Schools and Resources area


Drama Kernewek​​​

​​​​The opening words of the written text for the first play are 'Hic incipit Ordinale de Origo Mundi'. A free translation may be 'Here begins the script of the play Origin of the World.'

The text then continues in Cornish with Latin stage directions
According to different sources, they may pre-date or post-date  the York Cycle of Mystery Plays - a cycle of 47 extant pageants or plays performed by the craft guilds of that city. They are believed to have been written in the second half of the 14th Century, after the devastation of the Black Death plague in 1349.

However, the tradition of these mystery plays emanates from France, and it is more likely that Cornwall, with its traditional close links to Brittany, was the point of entry in England for this new type of theatrical production.
The Ordinary was on stage directing the amateur actors, the majority of whom had not been taught to read. He carried the entire script,  and acted as the prompter when lines were forgotten.

The nature of the role would have depended on the character of the 'Ordinary' - some of whom were probably far from that!
There is reference in the Ordinalia scripts to pipers - '

Origo Mundi - Abarth an Tas, Menstral a ras, Pebough ware (In the name of the father, Minstrels of grace, pipe at once)

Passio - Mynstrels, gwreugh dhen-ny pyba' (Minstrels do ye pipe for us).

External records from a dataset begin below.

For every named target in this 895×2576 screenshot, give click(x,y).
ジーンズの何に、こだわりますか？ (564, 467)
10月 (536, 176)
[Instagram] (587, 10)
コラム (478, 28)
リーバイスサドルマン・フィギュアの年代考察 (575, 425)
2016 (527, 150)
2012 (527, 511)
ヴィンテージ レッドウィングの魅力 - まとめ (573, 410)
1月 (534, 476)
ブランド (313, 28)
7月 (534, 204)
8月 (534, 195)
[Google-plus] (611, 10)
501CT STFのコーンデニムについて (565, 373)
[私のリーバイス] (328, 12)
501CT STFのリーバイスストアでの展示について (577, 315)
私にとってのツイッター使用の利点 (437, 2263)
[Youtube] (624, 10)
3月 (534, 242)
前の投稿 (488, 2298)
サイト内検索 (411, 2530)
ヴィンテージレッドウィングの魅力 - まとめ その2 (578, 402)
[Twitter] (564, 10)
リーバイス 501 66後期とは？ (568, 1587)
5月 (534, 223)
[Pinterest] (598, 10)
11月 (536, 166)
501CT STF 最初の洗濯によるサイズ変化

There is an example of Cornish pipes carved in the early sixteenth century on a bench end in Altarnun Church, Bodmin Moor. Other examples of carvings of Cornish pipes are in churches at nearby Davidstow, St Austell and Braddock,

The bagpipe shown has two long chanters of slightly different lengths with small bell ends. The chanters are fingered independently - one playing the upper half of the octave, the other the lower half.
Glasney was a centre of ecclesiastical power in medieval Cornwall and probably the best known and most important of Cornwall's religious institutions. It was dissolved by Henry VIII in 1548.

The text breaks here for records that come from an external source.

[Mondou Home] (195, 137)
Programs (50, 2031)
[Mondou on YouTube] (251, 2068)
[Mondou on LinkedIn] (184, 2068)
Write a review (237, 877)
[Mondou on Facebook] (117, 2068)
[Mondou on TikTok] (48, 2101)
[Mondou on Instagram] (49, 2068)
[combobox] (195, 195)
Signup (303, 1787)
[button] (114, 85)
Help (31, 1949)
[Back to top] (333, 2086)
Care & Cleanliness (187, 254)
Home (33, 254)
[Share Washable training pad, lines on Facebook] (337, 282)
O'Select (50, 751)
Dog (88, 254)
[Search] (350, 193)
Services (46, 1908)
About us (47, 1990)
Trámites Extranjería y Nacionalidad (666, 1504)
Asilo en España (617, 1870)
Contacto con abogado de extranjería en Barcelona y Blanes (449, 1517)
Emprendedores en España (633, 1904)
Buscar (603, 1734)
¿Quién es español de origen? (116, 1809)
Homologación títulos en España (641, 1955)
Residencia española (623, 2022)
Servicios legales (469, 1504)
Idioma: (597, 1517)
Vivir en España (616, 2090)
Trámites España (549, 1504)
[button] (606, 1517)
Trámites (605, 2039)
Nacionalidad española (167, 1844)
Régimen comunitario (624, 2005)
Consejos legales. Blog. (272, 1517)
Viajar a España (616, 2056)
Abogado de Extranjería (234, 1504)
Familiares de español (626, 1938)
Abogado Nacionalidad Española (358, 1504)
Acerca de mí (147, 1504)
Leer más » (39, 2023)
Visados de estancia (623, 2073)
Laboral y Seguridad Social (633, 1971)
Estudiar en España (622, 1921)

It was a college, or collegiate church, not an abbey (there were no monks there). It had an establishment of one provost and 12 secular canons and held the patronage of sixteen parishes.

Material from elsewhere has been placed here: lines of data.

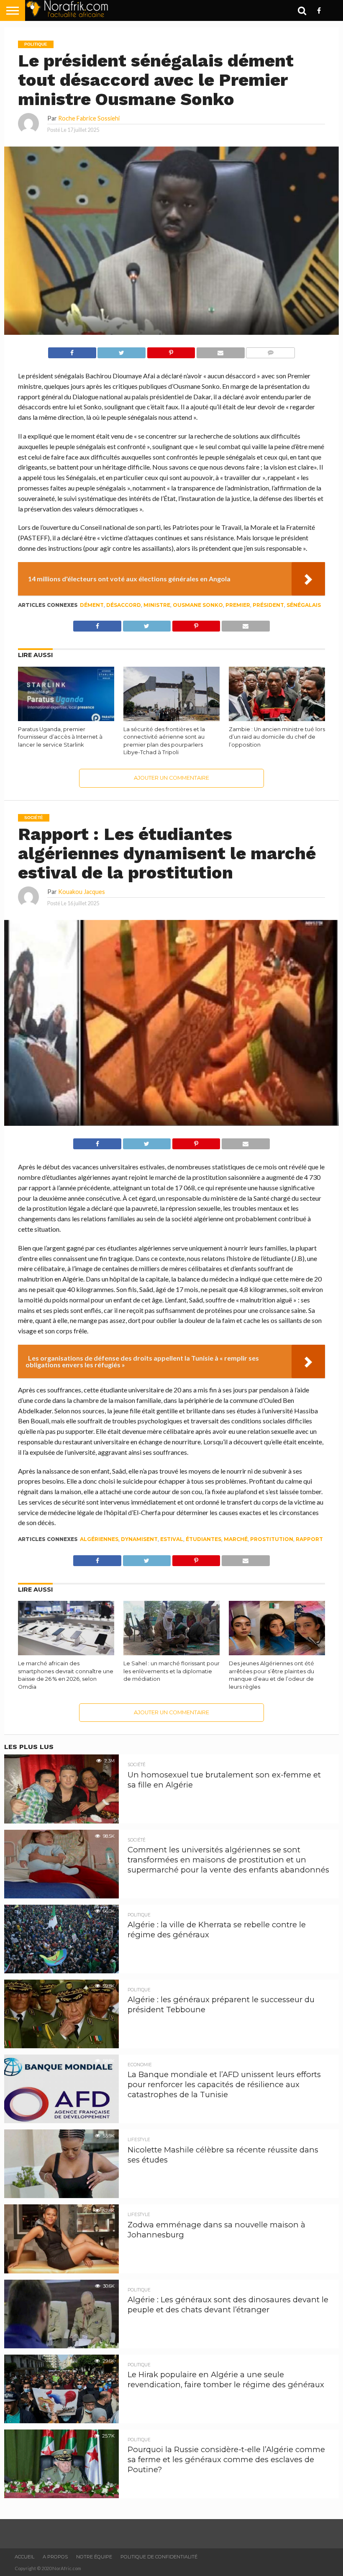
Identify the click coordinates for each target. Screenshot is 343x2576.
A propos (55, 2557)
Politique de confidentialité (158, 2557)
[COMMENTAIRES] (270, 350)
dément (92, 605)
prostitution (271, 1539)
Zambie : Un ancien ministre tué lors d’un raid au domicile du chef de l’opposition (277, 737)
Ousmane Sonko (198, 605)
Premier (237, 605)
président (268, 605)
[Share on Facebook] (72, 350)
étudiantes (203, 1539)
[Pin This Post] (171, 350)
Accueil (24, 2557)
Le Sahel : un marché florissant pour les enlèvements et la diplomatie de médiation (171, 1671)
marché (236, 1539)
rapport (309, 1539)
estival (171, 1539)
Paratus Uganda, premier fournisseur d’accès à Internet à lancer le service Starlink (60, 737)
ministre (156, 605)
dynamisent (139, 1539)
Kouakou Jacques (81, 891)
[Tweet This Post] (121, 350)
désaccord (123, 605)
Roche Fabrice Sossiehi (89, 118)
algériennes (99, 1539)
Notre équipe (94, 2557)
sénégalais (304, 605)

Glasney College composed the Ordinalia trilogy, and another miracle play Bewnans Meriasek (the Life of St Meriasek)
Plen an Gwari survives as a name for two Cornish villages, one near Redruth and one near Goldsithney. There is also a village called 'Playing Place' near Truro. However,  there are only two remaining surviving complete circular theatrical structures  - one in St Just in Penwith, and the other at Perran Round, near Perranporth.
The Cornish Language  was one of the six European Celtic languages, and was in the Brittonic Group comprising Breton and Welsh - although more closely linked to the former.

Cornish died out as a spoken language in the late eighteenth century, and much of our understanding of it comes from the Ordinalia plays. Apart from Old Cornish fragments in the Bodmin Manumissions, and some references in a Latin manuscript of Boethius, the only complete references are to be found in Middle Cornish manuscripts.

With the Ordinalia plays are the two other important records of the Cornish language - Beunans Meriasek, written around 1504, and Bewnans Ke, written around 1500, respectively commemorating the lives of the Saints Meriadoc and Kea.
The plays attracted larger audience numbers each year, with over 15,000 people coming to see them. We used a dilapidated shed as a backstage resource for the above, but in 2014 after generating over £30,000 from local fundraising initiatives and over £150,000 in grants, our beautiful purpose built facility was opened - called ‘The Knut’ in memory of Dominic Knutton who directed all four re-enactments of the Ordinalia plays, and who sadly died in 2007.